Zitierter Text:
━━━

Hoffmannswaldau, „Vergänglichkeit der Schönheit“ (Mat6225)

Worum es hier geht:

Vorgestellt wird ein Gedicht, das nicht nur auf die barock-übliche Art den Gegensatz von aktueller Schönheit und Vergänglichkeitsschicksal präsentiert.

Vielmehr zieht es die Schöpfungslinie nicht wie sonst üblich bis hin zu Gott aus, sondern bleibt bei der Natur stehen und hebt da Herz des Menschen in besonderer Weise hervor, ja gibt ihm sogar tendenziell einen Ewigkeitswert.

Christian Hoffmann von Hoffmannswaldau

Vergänglichkeit der Schönheit

  • Schon die Überschrift spricht das Hauptmotiv der Barocklyrik an, nämlich das Ineinander von Schönheit und Vergänglichkeit.
  • Was hier noch fehlt, ist der übliche Gottesbezug als Konsequenz aus dem Bewusstsein der Vergänglichkeit.
  1. Es wird der bleiche Tod mit seiner kalten Hand
  2. Dir endlich mit der Zeit um deine Brüste streichen
  3. Der liebliche Korall der Lippen wird verbleichen;
  4. Der Schultern warmer Schnee wird werden kalter Sand
    • Das erste Quarett (Vierzeiler als Teil eines sogenannten „Sonetts“
      https://textaussage.de/wvm-baustein-sonett
      wendet sich an ein weibliches Gegenüber
    • Und macht ihm brutal klar, was eines Tages aus der Schönheit wird.
    • Das wird dann in Bildern verdeutlicht, die jeweils gegenwärtige Schönheit mit ihrer Veränderung in Alter und Tod gegenüberstellen.
    • Leserlenkung: Hier kann man schon aus Sicht der heutigen Gegenwartsgesellschaft darüber nachdenken, inwieweit eine solche Todesperspektive das Leben eher bereichert oder einengt.
    • Verwiesen sei hier auf die folgende Seite, wo deutlich wird, wie früher in einem Kloster mit dem Tod umgegangen wurde.

━━━

Daten:
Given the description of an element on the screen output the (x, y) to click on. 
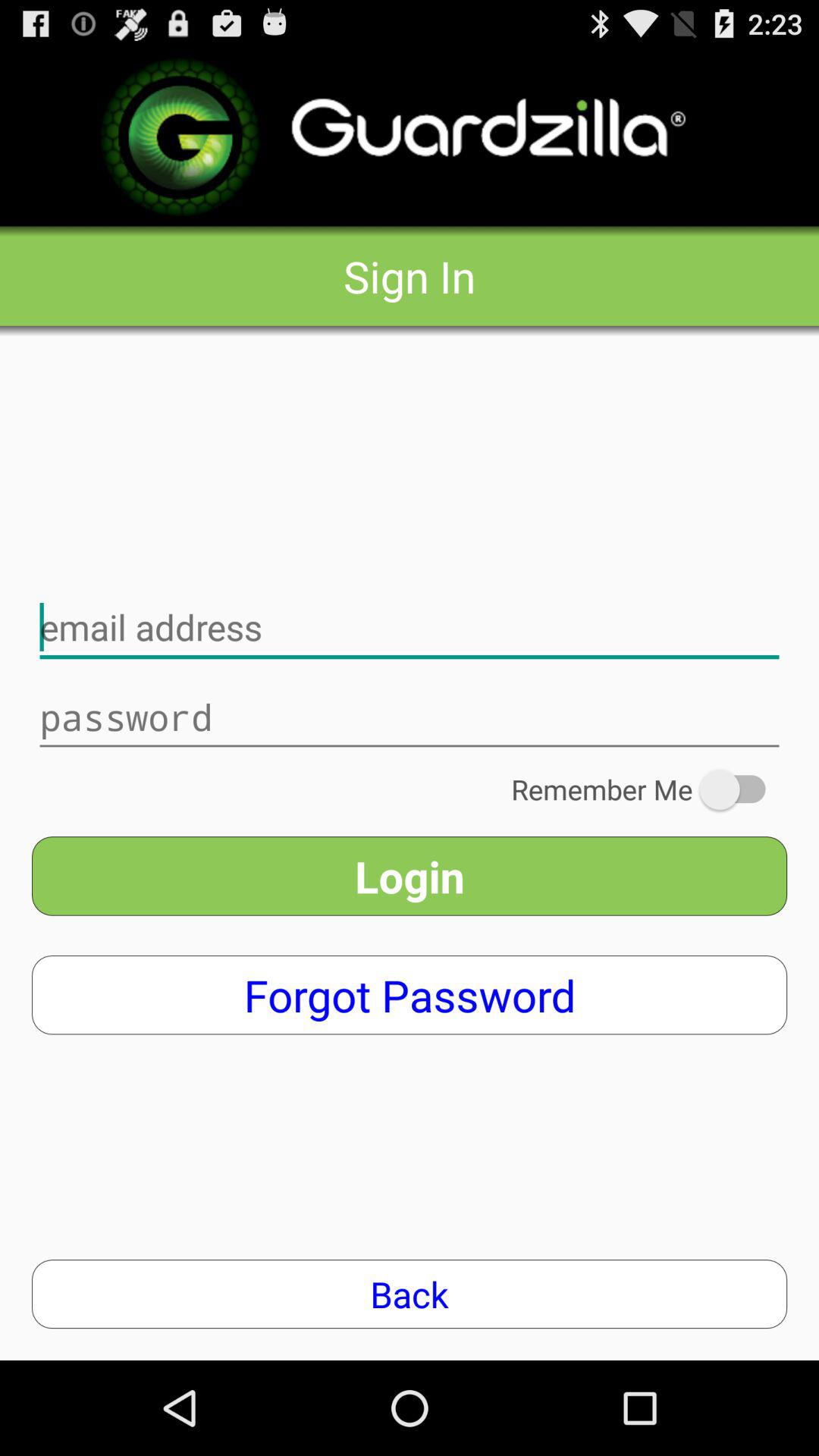
jump until the login app (409, 875)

━━━

Aufgabenstellung A: Fassen Sie die Besprechung des Gedichts „Vergänglichkeit der Schönheit“ in zwei Sätzen zusammen.
Aufgabenstellung B:
Beantworten Sie anhand der Besprechung des Gedichts „Vergänglichkeit der Schönheit“ die folgenden Fragen:
(i) Was fehlt laut der Besprechung bei der Überschrift noch?
(ii) An wen wendet sich das erste Quartett?
(iii) Was wird laut Vers 4 aus dem warmen Schnee der Schultern?
Aufgabenstellung C: Setzen Sie die Besprechung des Gedichts „Vergänglichkeit der Schönheit“ im Anschluss an ihren letzten Satz fort.

Antwort A: Die Besprechung stellt ein Gedicht Hoffmannswaldaus vor, das den barocktypischen Gegensatz von Schönheit und Vergänglichkeit aufgreift, die Schöpfungslinie aber nicht bis zu Gott, sondern nur bis zur Natur zieht und das Herz des Menschen besonders hervorhebt. Das erste Quartett wendet sich an ein weibliches Gegenüber und macht ihm in Bildern, die gegenwärtige Schönheit ihrer Veränderung in Alter und Tod gegenüberstellen, klar, was eines Tages aus seiner Schönheit wird.

Antwort B:
(i) Der übliche Gottesbezug als Konsequenz aus dem Bewusstsein der Vergänglichkeit.
(ii) An ein weibliches Gegenüber.
(iii) Kalter Sand.

Antwort C:
      https://www.italien.de/poi/castello-aragonese
  5. Der Augen süßer Blitz, die Kräfte deiner Hand
  6. Für welchen solches fällt, die werden zeitlich weichen
  7. Das haar, das itzund kann des Goldes Glanz erreichen
    („itzund“ = altes Wort für „jetzt“)
  8. Tilget endlich Tag und Jahr als ein gemeines Band.
    • Das zweite Quartett setzt dann den Grundgedanken und die Veränderungsschilderungen wie in der ersten Strophe fort.
    • Damit wird natürlich Eindringlichkeit erreicht.
  9. Der wohlgesetzte Fuß, die lieblichen Gebärden
  10. Die werden teils zu Staub, teils nichts und nichtig werden
  11. Denn opfert keiner mehr der Gottheit deiner Pracht.
    • Hier geht es im gleichen Stil weiter.
    • In der Zeile 11 dann aber eine Erweiterung des Blicks auf die Überhöhung des Menschen zu einer „Gottheit“ mit eigener „Pracht“.
  12. Dies und noch mehr als dies muss endlich untergehen
  13. Dein Herze kann allein zu aller Zeit bestehen
  14. Dieweil es die Natur aus Diamant gemacht.
    • Am Ende dann aber kein klarer Gottesbezug wie in vielen anderen Barockgedichten,
    • Sondern einer, der fast schon auf die Zeit des „Sturm und Drang“ verweist mit der Hinweis auf das Herz.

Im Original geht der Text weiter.